-- Given information follows --
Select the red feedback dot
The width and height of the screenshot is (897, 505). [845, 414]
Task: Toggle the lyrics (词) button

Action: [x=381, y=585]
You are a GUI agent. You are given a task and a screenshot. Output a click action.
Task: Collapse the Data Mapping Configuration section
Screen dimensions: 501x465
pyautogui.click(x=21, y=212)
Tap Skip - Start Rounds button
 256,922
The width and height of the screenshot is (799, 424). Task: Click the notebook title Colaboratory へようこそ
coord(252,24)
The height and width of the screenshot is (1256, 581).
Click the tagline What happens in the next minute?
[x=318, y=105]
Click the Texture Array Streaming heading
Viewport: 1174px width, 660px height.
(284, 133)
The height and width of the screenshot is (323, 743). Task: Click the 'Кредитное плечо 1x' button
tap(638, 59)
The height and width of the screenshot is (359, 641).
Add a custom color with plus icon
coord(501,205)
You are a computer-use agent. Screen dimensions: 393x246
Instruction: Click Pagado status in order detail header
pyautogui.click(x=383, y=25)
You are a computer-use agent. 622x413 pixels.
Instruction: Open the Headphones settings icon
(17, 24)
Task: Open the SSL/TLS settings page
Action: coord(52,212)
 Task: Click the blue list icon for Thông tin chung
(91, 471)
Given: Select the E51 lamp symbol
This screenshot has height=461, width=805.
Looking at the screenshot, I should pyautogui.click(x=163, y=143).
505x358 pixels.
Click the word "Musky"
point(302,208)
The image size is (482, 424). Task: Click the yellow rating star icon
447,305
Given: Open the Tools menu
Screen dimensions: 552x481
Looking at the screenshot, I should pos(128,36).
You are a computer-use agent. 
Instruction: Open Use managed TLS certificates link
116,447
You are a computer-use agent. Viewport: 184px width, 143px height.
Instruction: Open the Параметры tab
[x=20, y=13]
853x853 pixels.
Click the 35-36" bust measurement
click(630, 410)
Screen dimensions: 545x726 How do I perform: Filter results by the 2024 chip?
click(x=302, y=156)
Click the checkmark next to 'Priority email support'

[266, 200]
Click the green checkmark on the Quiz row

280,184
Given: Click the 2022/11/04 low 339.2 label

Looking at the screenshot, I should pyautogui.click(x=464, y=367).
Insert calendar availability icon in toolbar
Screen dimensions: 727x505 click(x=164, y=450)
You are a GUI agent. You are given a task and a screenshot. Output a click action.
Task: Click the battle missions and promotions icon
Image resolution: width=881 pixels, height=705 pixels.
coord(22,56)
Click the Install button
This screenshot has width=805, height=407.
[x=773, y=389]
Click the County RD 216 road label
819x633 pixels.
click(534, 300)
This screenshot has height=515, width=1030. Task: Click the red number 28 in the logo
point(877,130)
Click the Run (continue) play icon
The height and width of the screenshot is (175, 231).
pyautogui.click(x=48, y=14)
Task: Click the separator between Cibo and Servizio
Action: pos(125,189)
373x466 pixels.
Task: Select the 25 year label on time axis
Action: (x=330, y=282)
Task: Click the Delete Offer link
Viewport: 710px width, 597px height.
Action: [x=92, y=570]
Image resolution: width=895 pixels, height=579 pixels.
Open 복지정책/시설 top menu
-- Given information concluded --
Your task is to copy every line in the entries that holds the string "agent".

You are a GUI agent. You are given a task and a screenshot. Output a click action.
You are a computer-use agent. Screen dimensions: 393x246
You are a computer-use agent. 622x413 pixels.
You are a computer-use agent. 
You are a computer-use agent. Viewport: 184px width, 143px height.
You are a GUI agent. You are given a task and a screenshot. Output a click action.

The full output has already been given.